DATA LISTING:

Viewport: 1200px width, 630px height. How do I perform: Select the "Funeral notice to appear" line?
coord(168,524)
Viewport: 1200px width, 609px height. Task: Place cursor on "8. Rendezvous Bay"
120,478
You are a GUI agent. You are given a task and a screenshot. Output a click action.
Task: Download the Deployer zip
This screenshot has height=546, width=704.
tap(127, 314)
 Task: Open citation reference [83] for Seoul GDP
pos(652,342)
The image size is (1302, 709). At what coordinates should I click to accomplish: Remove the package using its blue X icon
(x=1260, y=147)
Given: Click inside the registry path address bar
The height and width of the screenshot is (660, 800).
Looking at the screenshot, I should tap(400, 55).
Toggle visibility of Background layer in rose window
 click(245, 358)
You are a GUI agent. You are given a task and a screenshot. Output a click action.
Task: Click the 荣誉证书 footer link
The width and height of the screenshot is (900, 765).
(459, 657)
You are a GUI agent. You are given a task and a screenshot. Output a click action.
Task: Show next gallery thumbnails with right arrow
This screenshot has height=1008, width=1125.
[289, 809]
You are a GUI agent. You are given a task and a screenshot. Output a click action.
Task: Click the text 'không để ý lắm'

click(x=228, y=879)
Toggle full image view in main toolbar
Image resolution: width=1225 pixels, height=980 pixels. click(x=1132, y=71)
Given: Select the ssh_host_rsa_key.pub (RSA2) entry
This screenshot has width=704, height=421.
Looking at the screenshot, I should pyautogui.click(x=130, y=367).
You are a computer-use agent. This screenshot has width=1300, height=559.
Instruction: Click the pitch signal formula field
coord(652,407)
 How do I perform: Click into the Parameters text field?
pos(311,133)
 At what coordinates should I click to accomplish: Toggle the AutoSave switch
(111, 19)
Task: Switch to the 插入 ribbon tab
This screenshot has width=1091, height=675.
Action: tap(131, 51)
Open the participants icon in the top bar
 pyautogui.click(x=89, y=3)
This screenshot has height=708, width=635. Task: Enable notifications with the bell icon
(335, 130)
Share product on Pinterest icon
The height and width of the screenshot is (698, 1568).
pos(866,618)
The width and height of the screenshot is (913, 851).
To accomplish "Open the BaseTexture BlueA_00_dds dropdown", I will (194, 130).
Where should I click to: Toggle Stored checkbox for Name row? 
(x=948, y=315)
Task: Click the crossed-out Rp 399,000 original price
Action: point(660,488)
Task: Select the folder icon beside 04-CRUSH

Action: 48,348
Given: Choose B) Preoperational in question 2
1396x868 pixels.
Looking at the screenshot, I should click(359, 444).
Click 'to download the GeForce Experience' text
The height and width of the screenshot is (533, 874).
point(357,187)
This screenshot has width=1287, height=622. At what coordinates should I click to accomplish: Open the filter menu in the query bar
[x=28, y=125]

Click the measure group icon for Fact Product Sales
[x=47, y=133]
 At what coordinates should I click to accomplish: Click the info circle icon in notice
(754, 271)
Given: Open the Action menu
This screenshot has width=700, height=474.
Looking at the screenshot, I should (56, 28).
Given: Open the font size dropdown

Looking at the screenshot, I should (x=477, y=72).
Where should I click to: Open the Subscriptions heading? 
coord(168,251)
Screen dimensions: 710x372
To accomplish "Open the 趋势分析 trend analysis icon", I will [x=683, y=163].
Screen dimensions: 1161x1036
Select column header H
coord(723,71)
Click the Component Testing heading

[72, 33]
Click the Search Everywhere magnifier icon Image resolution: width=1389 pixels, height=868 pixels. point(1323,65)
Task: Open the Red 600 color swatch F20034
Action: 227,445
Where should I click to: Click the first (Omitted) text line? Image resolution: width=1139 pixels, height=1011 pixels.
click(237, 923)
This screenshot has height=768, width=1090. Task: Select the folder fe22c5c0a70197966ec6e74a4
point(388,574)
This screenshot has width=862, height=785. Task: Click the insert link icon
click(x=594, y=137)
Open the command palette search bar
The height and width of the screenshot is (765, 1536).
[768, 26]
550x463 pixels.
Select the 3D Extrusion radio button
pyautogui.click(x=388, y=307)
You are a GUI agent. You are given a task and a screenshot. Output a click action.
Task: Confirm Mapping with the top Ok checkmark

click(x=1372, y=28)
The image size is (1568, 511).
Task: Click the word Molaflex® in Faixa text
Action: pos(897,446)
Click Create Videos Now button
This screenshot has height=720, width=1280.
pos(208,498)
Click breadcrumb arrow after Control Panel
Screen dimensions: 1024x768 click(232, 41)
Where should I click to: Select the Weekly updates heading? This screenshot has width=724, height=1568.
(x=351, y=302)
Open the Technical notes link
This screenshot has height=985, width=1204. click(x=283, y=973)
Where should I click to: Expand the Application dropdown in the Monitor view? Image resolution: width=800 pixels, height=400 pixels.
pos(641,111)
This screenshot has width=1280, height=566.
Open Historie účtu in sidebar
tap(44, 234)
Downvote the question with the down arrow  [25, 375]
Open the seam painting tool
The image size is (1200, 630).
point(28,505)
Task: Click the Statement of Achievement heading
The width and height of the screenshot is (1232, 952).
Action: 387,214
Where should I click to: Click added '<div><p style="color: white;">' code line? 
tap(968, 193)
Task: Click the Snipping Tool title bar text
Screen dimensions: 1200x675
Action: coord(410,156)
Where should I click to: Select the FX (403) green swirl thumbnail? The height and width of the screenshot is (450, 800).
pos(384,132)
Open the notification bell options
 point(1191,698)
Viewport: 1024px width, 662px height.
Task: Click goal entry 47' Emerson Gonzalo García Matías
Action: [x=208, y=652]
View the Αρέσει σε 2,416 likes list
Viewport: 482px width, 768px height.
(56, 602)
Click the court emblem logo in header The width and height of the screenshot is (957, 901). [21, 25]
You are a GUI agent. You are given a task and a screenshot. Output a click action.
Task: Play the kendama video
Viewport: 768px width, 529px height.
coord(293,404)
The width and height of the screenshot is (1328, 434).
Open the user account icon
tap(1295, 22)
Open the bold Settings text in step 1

WORK ITEM: Retype every line of the listing, word for word, from its opening line to the line that holds "Task: Show next", and include that last line too.

SOLVED PROBLEM:
Viewport: 1200px width, 630px height. How do I perform: Select the "Funeral notice to appear" line?
coord(168,524)
Viewport: 1200px width, 609px height. Task: Place cursor on "8. Rendezvous Bay"
120,478
You are a GUI agent. You are given a task and a screenshot. Output a click action.
Task: Download the Deployer zip
This screenshot has height=546, width=704.
tap(127, 314)
 Task: Open citation reference [83] for Seoul GDP
pos(652,342)
The image size is (1302, 709). At what coordinates should I click to accomplish: Remove the package using its blue X icon
(x=1260, y=147)
Given: Click inside the registry path address bar
The height and width of the screenshot is (660, 800).
Looking at the screenshot, I should tap(400, 55).
Toggle visibility of Background layer in rose window
 click(245, 358)
You are a GUI agent. You are given a task and a screenshot. Output a click action.
Task: Click the 荣誉证书 footer link
The width and height of the screenshot is (900, 765).
(459, 657)
You are a GUI agent. You are given a task and a screenshot. Output a click action.
Task: Show next gallery thumbnails with right arrow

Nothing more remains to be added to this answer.